Workplace PTSD is real — documented in clinical literature, named in research on occupational trauma, and recognizable to anyone who has experienced it. The symptoms are specific: intrusive thoughts about work interactions from the previous job (replaying the meeting, the review, the offhand comment that eroded something important); hypervigilance in the new role — reading your new manager's tone the way you learned to read the old one, bracing for criticism that doesn't come, struggling to trust that positive feedback is real; difficulty believing that the new environment is safe even when it demonstrably is.
Recovery from a narcissistic workplace is not about forgetting what happened. It is about helping the nervous system update its threat model. You learned, over months or years of sustained exposure, that the professional environment was dangerous — that feedback meant attack, that visibility meant risk, that trust in authority figures meant vulnerability. Those are accurate conclusions from that specific environment. They are outdated conclusions in every other one. The work of recovery is creating enough evidence in the new environment — enough safe interactions, enough accurate feedback, enough experiences of trust being honored — that the nervous system can revise what it knows.
That process takes longer than most people expect. It is also entirely possible.
The window of tolerance: understanding your capacity for recovery →
Emotional regulation techniques for rewiring the threat response →
This is the final article in a six-part series on the tactics narcissists use when someone tries to leave or limit their control.

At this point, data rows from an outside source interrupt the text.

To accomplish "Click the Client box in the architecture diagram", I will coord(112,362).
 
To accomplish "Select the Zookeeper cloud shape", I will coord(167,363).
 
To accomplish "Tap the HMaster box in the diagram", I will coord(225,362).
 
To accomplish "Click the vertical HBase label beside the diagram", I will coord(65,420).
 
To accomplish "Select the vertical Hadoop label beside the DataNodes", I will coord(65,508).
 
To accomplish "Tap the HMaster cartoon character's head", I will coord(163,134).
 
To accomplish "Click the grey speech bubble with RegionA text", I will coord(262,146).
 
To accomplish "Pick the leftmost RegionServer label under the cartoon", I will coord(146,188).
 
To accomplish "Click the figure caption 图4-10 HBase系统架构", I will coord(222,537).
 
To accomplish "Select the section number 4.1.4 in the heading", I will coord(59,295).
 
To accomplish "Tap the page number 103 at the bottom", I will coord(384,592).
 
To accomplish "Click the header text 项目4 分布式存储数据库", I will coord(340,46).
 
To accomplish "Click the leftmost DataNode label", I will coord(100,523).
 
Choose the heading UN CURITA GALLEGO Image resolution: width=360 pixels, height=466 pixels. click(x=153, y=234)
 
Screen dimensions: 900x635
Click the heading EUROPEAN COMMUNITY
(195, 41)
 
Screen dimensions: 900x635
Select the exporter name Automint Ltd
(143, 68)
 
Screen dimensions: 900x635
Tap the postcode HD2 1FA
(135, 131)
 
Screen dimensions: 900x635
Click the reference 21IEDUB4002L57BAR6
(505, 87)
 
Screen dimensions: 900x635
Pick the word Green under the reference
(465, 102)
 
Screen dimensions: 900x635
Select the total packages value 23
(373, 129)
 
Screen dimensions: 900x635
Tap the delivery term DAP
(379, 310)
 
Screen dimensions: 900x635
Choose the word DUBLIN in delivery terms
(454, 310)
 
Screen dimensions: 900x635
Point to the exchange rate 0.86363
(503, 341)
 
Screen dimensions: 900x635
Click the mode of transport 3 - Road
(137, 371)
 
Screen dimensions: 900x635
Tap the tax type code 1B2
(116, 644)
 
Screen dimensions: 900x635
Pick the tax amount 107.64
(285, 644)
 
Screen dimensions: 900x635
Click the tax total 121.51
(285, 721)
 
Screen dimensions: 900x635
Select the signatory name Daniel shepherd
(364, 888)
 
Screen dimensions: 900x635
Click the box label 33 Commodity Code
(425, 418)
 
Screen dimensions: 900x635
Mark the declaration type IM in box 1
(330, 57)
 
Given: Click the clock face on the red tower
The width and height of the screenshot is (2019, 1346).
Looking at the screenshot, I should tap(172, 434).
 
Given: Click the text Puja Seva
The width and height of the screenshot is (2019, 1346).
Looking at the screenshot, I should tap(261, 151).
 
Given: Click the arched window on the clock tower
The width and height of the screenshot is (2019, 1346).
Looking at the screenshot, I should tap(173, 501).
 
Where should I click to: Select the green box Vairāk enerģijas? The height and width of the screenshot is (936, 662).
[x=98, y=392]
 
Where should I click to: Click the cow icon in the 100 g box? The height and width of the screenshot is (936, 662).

Flying monkeys, hoovering, grey rock, co-parenting, post-separation abuse, and now the workplace — the same pattern showing up in different arenas. Whether it was a relationship, a separation, a family system, or a job: the dynamic is the same. Control, destabilization, and attempted re-entry. Intermittent reinforcement. Identity erosion through sustained exposure to someone who rewrites reality. Understanding the pattern is what makes it legible. And what's legible can be navigated.
“Whether it was a relationship, a separation, a family system, or a workplace — the pattern is the same: control, destabilization, and attempted re-entry. Understanding the pattern is what breaks it.”